We present a comprehensive study on the influence of the synthesis atmosphere on the structure and properties of nanodiamond-derived carbon onions. Carbon onions were synthesized at 1300 and 1700 °C in high vacuum or argon flow, using rapid dynamic heating and cooling. High vacuum annealing yielded carbon onions with nearly perfect spherical shape. An increase in surface area was caused by a decrease in particle density when transitioning from sp3 to sp2 hybridization and negligible amounts of disordered carbon were produced. In contrast, carbon onions from annealing nanodiamonds in flowing argon are highly interconnected by few-layer graphene nanoribbons. The presence of the latter improves the electrical conductivity, which is reflected by an enhanced power handling ability of supercapacitor electrodes operated in an organic electrolyte (1 M tetraethylammonium tetrafluoroborate in acetonitrile). Carbon onions synthesized in argon flow at 1700 °C show a specific capacitance of 20 F/g at 20 A/g current density and 2.7 V cell voltage which is an improvement of more than 40% compared to vacuum annealing. The same effect was measured for a synthesis temperature of 1300 °C, with a 140% higher capacitance at 20 A/g for argon flow compared to vacuum annealing.

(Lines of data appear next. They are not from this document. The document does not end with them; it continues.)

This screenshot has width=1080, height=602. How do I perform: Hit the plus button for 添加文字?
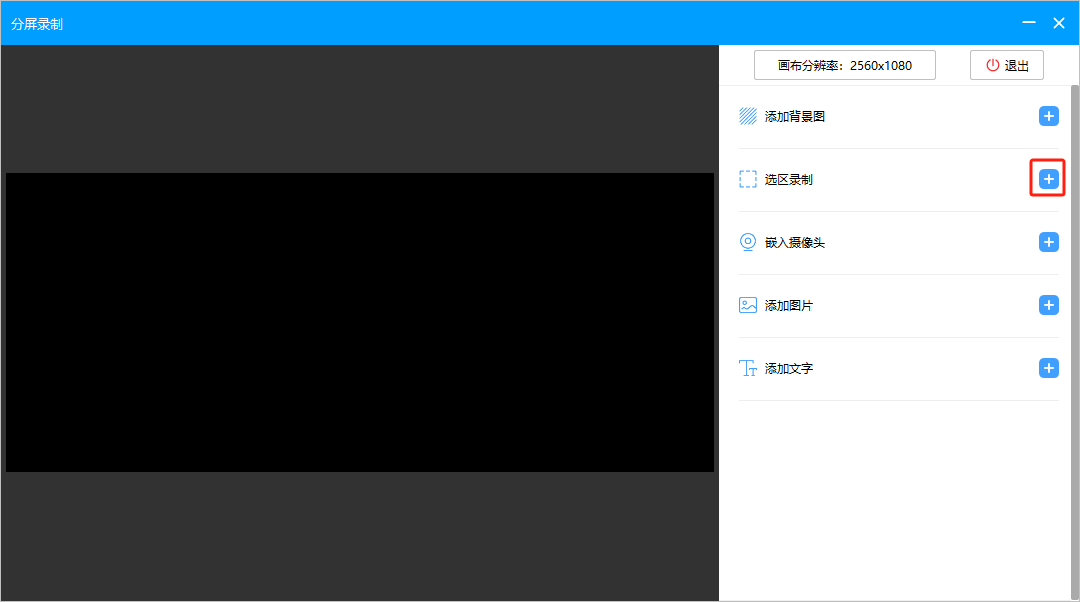[x=1048, y=368]
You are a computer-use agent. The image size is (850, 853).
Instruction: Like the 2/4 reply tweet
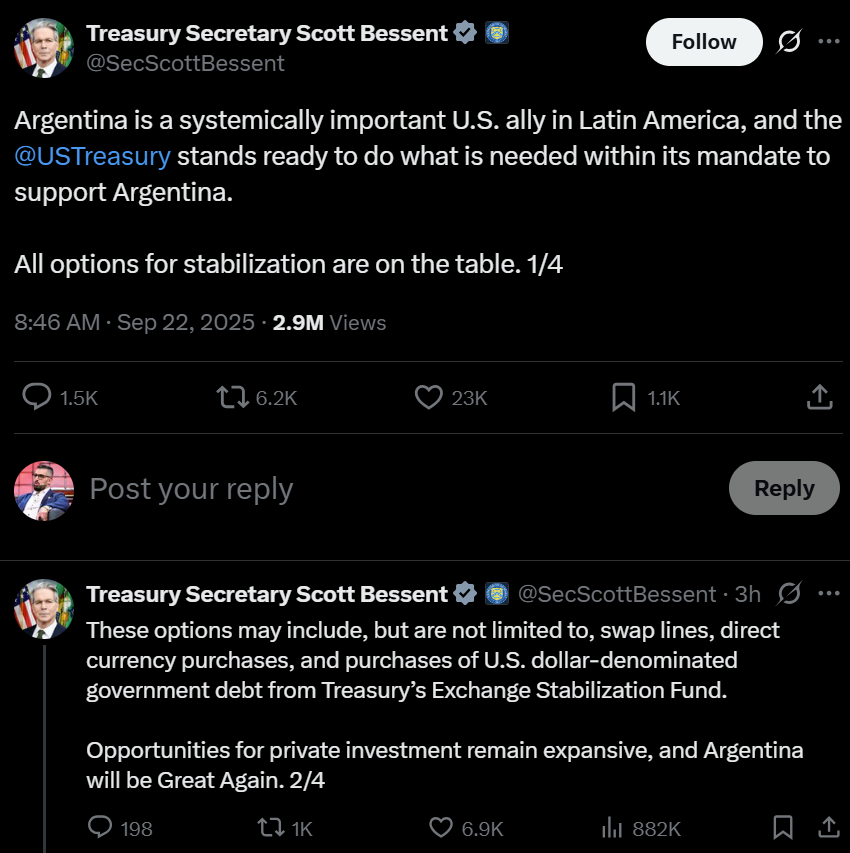[438, 828]
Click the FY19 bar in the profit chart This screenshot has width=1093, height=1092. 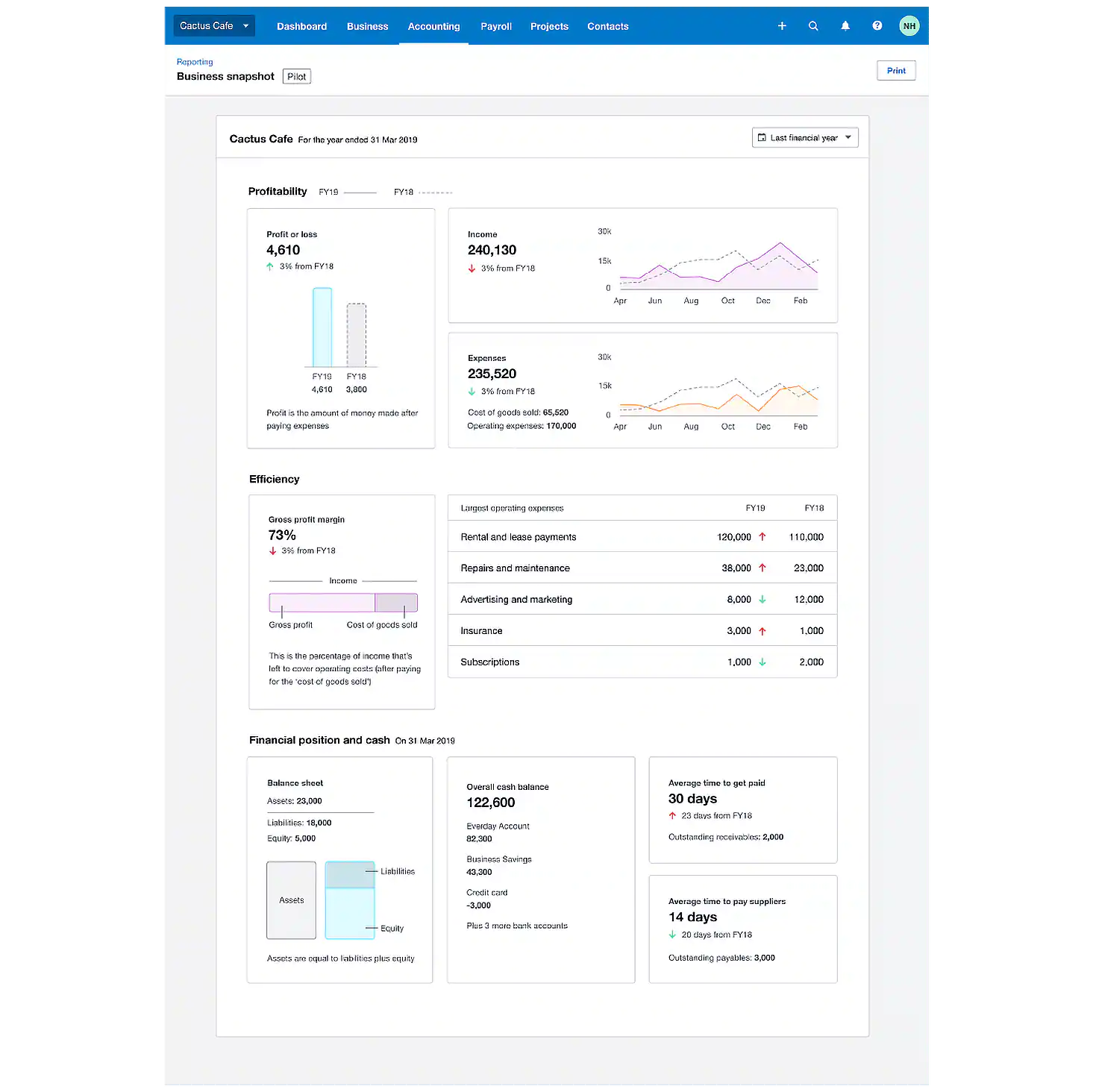(x=321, y=328)
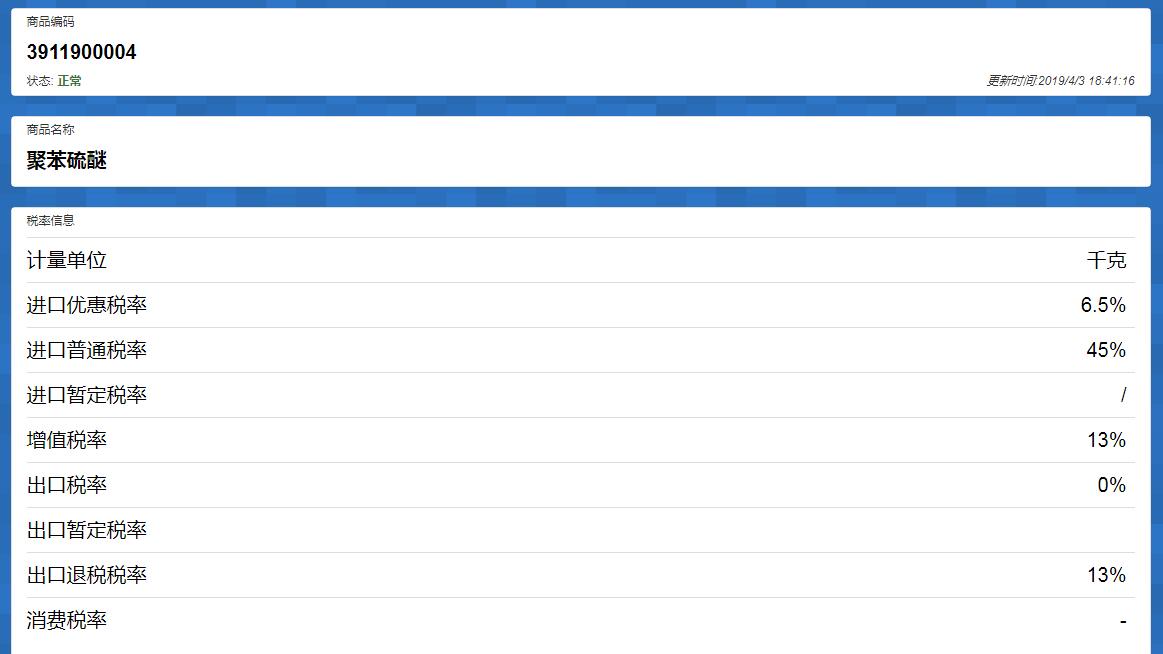
Task: Click the 进口暂定税率 row label
Action: 86,395
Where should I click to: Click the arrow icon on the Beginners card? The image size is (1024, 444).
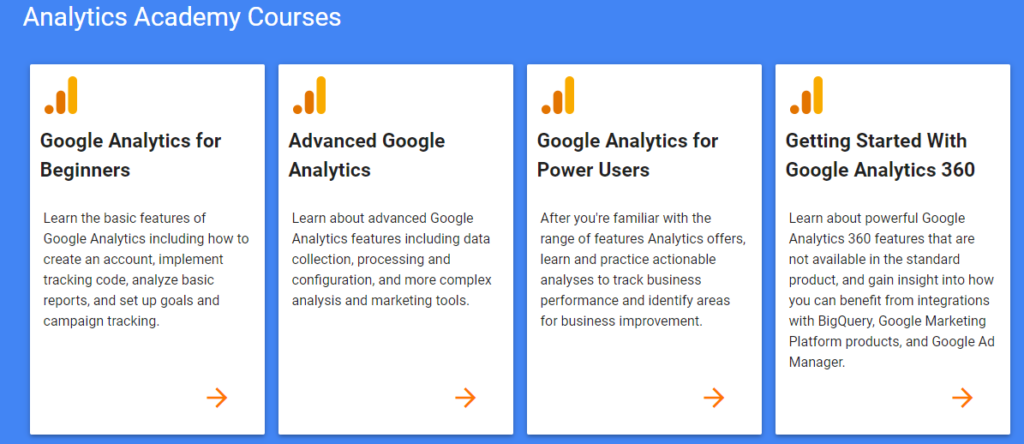(x=217, y=398)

The energy performance of carbon onions can be significantly enhanced by introducing pseudocapacitive materials, but this is commonly at the cost of power handling. In this study, a novel synergistic electrode preparation method was developed by using carbon-fiber substrates loaded with quinone-decorated carbon onions. The electrodes are free standing, binder free, extremely conductive, and the interfiber space filling overcomes the severely low apparent density commonly found for electrospun fibers. Electrochemical measurements were performed in organic and aqueous electrolytes. For both systems, a high electrochemical stability after 10 000 cycles was measured, as well as a long-term voltage floating test for the organic electrolyte. The capacitance in 1 M H2SO4 was 288 F g−1 for the highest loading of quinones, which is similar to literature values, but with a very high power handling, showing more than 100 F g−1 at a scan rate of 2 Vs−1.